# Employing LASSO Regression
*Curtis Miller*

**LASSO regression** (where LASSO stands for least absolute shrinkage and selection operator) is another regularized version of regression, resembling ridge regression. However, the penalty term $\alpha$ is applied differently in LASSO. (Ridge regression uses $L_2$ regularization while LASSO uses $L_1$ regularization.)

We will continue to work with the Boston house price dataset.

In [1]:
from sklearn.datasets import load_boston
from sklearn.model_selection import train_test_split
import numpy as np

In [2]:
boston_obj = load_boston()
data_train, data_test, price_train, price_test = train_test_split(boston_obj.data, boston_obj.target)
data_train = np.delete(data_train, [2, 6], axis=1)
data_test = np.delete(data_test, [2, 6], axis=1)

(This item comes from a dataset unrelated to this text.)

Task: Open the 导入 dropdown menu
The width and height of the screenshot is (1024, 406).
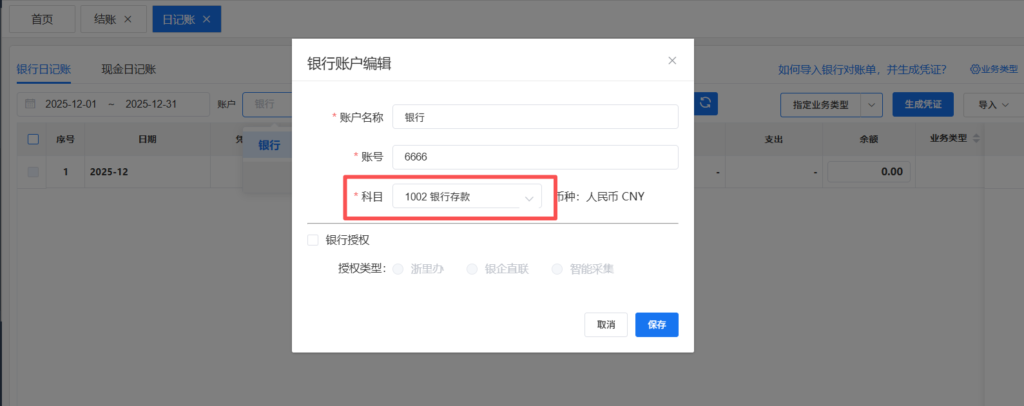Action: [x=993, y=104]
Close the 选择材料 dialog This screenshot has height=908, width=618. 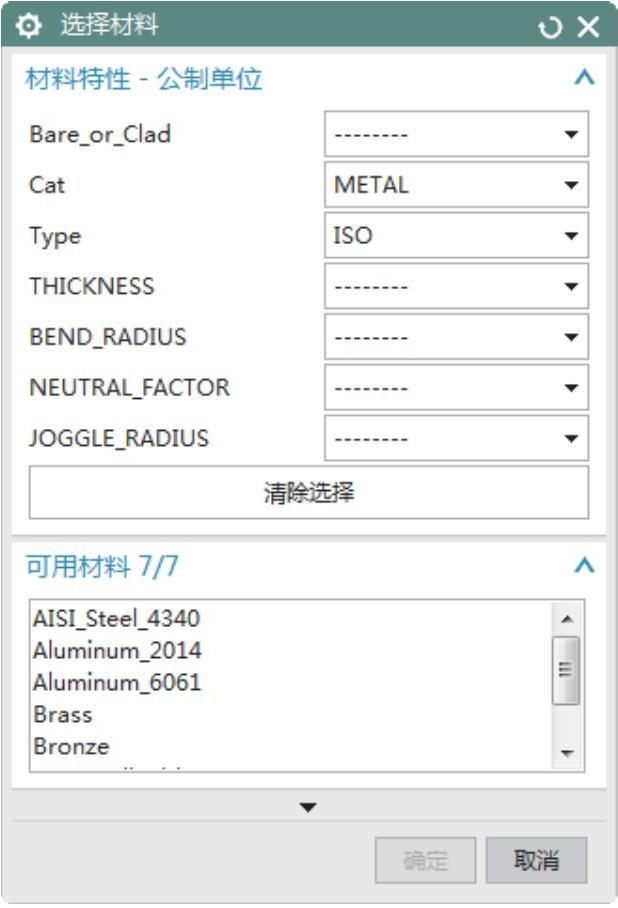pyautogui.click(x=588, y=27)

## Fitting with LASSO regression

LASSO regression is implemented via the `Lasso` object provided by **scikit-learn**.

In [3]:
from sklearn.linear_model import Lasso
from sklearn.metrics import mean_squared_error
from sklearn.model_selection import cross_val_score

In [4]:
lasso1 = Lasso(alpha=1)    # alpha is a hyperparameter controlling regularization
lasso1.fit(data_train, price_train)
lasso1.predict([[    # An example prediction
    1,      # Per capita crime rate
    25,     # Proportion of land zoned for large homes
    1,      # Tract bounds the Charles River
    0.3,    # NOX concentration
    10,     # Average number of rooms per dwelling
    10,     # Weighted distance to employment centers
    3,      # Index for highway accessibility
    400,    # Tax rate
    15,     # Pupil/teacher ratio
    200,    # Index for number of blacks
    5       # % lower status of population
]])

array([29.08615387])

In [5]:
predprice = lasso1.predict(data_train)
mean_squared_error(price_train, predprice)

26.186116476897762

Cross-validation via LASSO looks very similar to cross-validation with ridge regression.

In [6]:
import pandas as pd
from pandas import DataFrame

In [7]:
alpha = [.125, .25, .5, 1, 2, 4, 8, 16, 32, 64, 128]    # Candidate alphas
res = dict()

for a in alpha:
    lasso2 = Lasso(alpha=a)
    res[a] = cross_val_score(lasso2, data_train, price_train, scoring='neg_mean_squared_error', cv = 10)

res_df = DataFrame(res)

res_df

Unnamed: 0,0.125,0.25,0.5,1.0,2.0,4.0,8.0,16.0,32.0,64.0,128.0
0,-15.410308,-15.576114,-16.239303,-18.890937,-24.434237,-27.678038,-28.240305,-31.633401,-46.917994,-50.034332,-51.303476
1,-17.546908,-18.013341,-19.369314,-23.773658,-31.926944,-40.71202,-42.224214,-48.384351,-66.782254,-70.65748,-73.174571
2,-35.77024,-35.329683,-35.042684,-36.845868,-44.128087,-53.322653,-55.709802,-63.464168,-82.109049,-83.930715,-84.749809
3,-16.988829,-16.574853,-16.078654,-16.413008,-16.552518,-16.147738,-18.4091,-25.043977,-41.677179,-44.311565,-46.153342
4,-12.855487,-12.711071,-12.693937,-13.746736,-17.672406,-22.934872,-24.453265,-28.336625,-40.412506,-43.055529,-45.002219
5,-16.945048,-17.132288,-17.661655,-19.339483,-21.774543,-24.691131,-25.728358,-29.988728,-45.548242,-48.157426,-50.052946
6,-21.524633,-22.329022,-24.12809,-28.487369,-34.135331,-37.18496,-39.366339,-44.690851,-58.573889,-59.235519,-58.463009
7,-39.426794,-40.295094,-42.418176,-48.210253,-56.998427,-65.941036,-65.682958,-69.865867,-88.069363,-90.480773,-91.15106
8,-56.903062,-55.973955,-54.262835,-51.428866,-49.251228,-52.096057,-54.887623,-62.859961,-80.202024,-81.718826,-82.134217
9,-17.994109,-18.62072,-20.161896,-24.396093,-32.912563,-42.747876,-43.852608,-48.636116,-63.616723,-66.633446,-68.649208


In [8]:
res_df.mean()

0.125     -25.136542
0.250     -25.255614
0.500     -25.805654
1.000     -28.153227
2.000     -32.978628
4.000     -38.345638
8.000     -39.855457
16.000    -45.290404
32.000    -61.390922
64.000    -63.821561
128.000   -65.083386
dtype: float64

Again, a smaller $\alpha$ leads to better fits.

In [9]:
lasso3 = Lasso(alpha=0.125)
lasso3.fit(data_train, price_train)

testpredprice = lasso3.predict(data_test)
mean_squared_error(price_test, testpredprice)

24.552504055553456

Overall it seems that LASSO regression doesn't do better than ridge regression or OLS. In fact, it seems like regularization doesn't produce better models for this dataset.